State Aid to School Districts Likely to Increase with Little Else
December 13th, 2011By Brian Backstrom
The state Board of Regents today will vote on a committee-approved proposal for state aid to school districts for the 2012-13 school year. The Regents proposal, developed over several months by the state Education Department, is merely a recommendation for the governor and state legislature to consider. It otherwise has no effect.
While the Regents proposal is worth a read and has much to commend, its details are likely to be a dead letter that will gather dust after today. That’s unfortunate.
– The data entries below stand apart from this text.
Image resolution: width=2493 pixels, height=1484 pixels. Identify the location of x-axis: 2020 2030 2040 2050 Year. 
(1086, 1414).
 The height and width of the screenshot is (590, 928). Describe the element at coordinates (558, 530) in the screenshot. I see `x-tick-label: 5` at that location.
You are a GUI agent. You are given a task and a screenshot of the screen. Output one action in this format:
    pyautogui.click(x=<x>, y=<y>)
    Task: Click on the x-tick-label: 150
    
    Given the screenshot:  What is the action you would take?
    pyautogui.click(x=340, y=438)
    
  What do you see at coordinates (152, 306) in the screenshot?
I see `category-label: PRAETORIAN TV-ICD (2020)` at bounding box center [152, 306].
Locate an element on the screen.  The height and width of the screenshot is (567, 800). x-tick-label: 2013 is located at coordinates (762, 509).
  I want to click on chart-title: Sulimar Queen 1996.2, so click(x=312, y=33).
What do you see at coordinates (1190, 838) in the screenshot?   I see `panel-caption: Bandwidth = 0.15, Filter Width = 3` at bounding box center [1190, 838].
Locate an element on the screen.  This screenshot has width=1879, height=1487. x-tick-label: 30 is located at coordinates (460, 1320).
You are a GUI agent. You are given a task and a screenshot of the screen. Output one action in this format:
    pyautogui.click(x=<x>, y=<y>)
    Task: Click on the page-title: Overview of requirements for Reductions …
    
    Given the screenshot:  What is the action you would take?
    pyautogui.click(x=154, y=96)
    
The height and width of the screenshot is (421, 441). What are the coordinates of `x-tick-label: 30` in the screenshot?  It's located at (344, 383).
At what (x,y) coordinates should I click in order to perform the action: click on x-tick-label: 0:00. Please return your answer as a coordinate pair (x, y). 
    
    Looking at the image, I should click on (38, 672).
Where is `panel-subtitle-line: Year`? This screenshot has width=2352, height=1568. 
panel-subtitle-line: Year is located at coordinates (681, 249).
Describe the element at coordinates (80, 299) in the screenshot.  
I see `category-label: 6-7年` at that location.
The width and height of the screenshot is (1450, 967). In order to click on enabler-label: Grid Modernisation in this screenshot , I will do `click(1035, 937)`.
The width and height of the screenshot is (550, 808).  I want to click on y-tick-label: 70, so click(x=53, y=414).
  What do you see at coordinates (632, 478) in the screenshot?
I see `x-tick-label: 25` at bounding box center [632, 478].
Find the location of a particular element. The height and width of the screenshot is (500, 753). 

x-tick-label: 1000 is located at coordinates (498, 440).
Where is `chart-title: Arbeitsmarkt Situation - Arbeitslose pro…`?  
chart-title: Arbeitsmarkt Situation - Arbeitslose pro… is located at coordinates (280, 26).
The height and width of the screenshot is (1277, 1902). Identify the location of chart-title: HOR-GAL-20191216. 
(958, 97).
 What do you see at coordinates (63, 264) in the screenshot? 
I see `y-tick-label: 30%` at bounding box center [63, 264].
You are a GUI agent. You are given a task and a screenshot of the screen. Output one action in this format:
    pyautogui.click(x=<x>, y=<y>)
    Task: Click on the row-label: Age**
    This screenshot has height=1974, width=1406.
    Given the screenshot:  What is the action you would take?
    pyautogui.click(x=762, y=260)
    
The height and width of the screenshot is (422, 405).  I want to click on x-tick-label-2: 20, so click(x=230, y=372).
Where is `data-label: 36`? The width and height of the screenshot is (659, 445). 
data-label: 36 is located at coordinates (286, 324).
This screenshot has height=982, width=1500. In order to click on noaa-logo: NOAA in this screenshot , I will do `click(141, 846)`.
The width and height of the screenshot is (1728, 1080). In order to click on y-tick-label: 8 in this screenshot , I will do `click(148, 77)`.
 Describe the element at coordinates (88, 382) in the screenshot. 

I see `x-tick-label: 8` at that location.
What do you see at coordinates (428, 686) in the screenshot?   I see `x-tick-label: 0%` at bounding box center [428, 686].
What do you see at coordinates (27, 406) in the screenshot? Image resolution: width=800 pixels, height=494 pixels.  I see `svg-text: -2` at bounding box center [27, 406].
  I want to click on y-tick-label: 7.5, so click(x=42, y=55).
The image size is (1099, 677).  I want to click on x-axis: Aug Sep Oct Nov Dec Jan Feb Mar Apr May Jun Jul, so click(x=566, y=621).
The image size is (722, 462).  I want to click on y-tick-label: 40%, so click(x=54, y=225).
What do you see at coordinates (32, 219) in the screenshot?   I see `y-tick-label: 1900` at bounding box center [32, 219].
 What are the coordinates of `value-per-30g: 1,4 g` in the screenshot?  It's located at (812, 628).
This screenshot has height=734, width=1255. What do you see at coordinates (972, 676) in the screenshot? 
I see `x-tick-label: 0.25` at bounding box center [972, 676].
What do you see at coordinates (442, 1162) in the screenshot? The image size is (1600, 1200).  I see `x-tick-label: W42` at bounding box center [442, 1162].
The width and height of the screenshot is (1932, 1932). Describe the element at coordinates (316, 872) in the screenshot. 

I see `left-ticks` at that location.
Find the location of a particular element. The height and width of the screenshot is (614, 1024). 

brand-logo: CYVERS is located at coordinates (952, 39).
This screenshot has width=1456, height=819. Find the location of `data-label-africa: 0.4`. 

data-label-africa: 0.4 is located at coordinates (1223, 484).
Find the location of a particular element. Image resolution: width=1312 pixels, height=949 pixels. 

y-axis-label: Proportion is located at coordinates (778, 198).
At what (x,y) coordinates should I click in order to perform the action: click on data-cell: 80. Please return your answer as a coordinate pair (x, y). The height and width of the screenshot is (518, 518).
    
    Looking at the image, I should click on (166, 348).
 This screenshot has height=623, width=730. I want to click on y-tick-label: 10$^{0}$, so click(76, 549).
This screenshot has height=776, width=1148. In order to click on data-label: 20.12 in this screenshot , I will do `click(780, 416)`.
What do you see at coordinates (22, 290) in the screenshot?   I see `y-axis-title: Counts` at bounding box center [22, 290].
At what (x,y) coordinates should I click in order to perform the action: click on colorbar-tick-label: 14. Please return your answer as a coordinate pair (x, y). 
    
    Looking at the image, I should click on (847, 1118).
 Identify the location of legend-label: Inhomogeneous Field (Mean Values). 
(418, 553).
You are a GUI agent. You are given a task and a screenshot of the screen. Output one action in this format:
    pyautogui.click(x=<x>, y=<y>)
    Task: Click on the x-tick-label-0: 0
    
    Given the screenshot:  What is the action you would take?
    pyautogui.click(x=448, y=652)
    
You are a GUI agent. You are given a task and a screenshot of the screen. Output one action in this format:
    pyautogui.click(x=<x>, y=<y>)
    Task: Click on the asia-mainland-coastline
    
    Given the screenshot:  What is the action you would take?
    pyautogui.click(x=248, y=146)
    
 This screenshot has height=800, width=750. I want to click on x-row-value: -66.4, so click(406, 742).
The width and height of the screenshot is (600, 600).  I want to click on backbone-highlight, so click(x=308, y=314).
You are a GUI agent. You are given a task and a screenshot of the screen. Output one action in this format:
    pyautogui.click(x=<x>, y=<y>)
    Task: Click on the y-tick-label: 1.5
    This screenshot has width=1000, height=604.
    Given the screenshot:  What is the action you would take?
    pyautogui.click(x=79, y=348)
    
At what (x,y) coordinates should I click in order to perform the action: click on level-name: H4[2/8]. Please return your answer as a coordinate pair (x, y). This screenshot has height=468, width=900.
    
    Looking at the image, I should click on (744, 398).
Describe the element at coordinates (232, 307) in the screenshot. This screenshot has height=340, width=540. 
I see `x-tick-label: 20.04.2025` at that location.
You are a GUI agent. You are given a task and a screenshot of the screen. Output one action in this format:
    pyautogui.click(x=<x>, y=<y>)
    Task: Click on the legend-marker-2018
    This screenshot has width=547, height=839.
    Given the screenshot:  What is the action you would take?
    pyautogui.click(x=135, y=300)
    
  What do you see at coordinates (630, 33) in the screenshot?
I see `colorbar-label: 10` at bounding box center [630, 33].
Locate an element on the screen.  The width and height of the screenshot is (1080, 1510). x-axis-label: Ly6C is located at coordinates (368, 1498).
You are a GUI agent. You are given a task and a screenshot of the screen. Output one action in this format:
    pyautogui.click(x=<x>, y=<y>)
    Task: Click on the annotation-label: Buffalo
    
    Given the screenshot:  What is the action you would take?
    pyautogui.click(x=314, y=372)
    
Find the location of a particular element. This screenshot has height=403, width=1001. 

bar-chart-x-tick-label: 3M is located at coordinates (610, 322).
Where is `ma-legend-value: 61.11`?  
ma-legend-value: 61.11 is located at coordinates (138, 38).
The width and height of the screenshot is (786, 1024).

The Regents proposal recommends a $755 million increase in overall
school aid, to more than an amazing $20 billion in total for next school year. An increase of this magnitude was once serious money, even as recently as the go-go nineties. Now it’s merely a shade less than 4 percent more than the current year’s state aid.
“High-need” v. “Low-need” School Districts
The Regents proposal calls for further shifting educational funding from so-called “low-need” (suburban) school districts to “high-need” (urban) districts. That is, most of the recommended $755 million increase would go to the latter districts. Suburban communities typically have much more property wealth, meaning they have a substantially larger property tax base from which to raise locally-funded revenue for education, and these communities in turn tend to spend much more per pupil than high-need areas of the state. Contrary to the ongoing claims from the union-backed Alliance for Quality Education that urban school districts are being “shortchanged” under the current funding system, state aid formulas already heavily favor high-need districts, which receive an average of 4.5 times more aid per pupil than low-need districts, a fact honorably shown by the Board of Regents in its proposal.
In the legislature, where the actual school aid increases will be determined, attention will also be paid to politically influential suburban areas, communities populated by mostly middle class residents who pay very high property taxes and get a relative pittance in state aid. Their state legislators are a sure bet to resist a further shifting of state school aid “shares” among the state’s school districts.
Reforming Building Aid
While political factors on both sides will affect the debate over state aid distribution, many of the details of the Regents aid proposal are worthy of serious consideration by the state legislature. Most important are “expense based aids,” primarily building aid, which the Board of Regents is proposing to change from a spend-to-get entitlement to a more restrictive formula to reduce the long-standing incentive to build more than is prudent or affordable.
From the 2005-06 school year to 2010-11, state expenditures for building aid increased 10 percent annually. A greater share of state aid being skewed toward bricks and mortar means less for general education needs, including staff and supplies. Another cost-shift is skyrocketing pension costs, the elephant-in-the-room that the Regents continually avoid but which belongs front-and-center in any education financing discussion. It is another issue that may come up in the budget negotiations between Gov. Cuomo and the legislature.
The Regents’ proposed changes for building aid would not take effect until after the next school year to allow for current-year expenses to be reimbursed in the subsequent year. That necessitates the governor and legislature to enact changes now to take effect by state fiscal year 2013-14 and following for any savings to be achieved.
School aid formula changes are often slow to be realized, so it behooves the Regents and Education Department to prioritize from their comprehensive proposal on what really needs to occur now.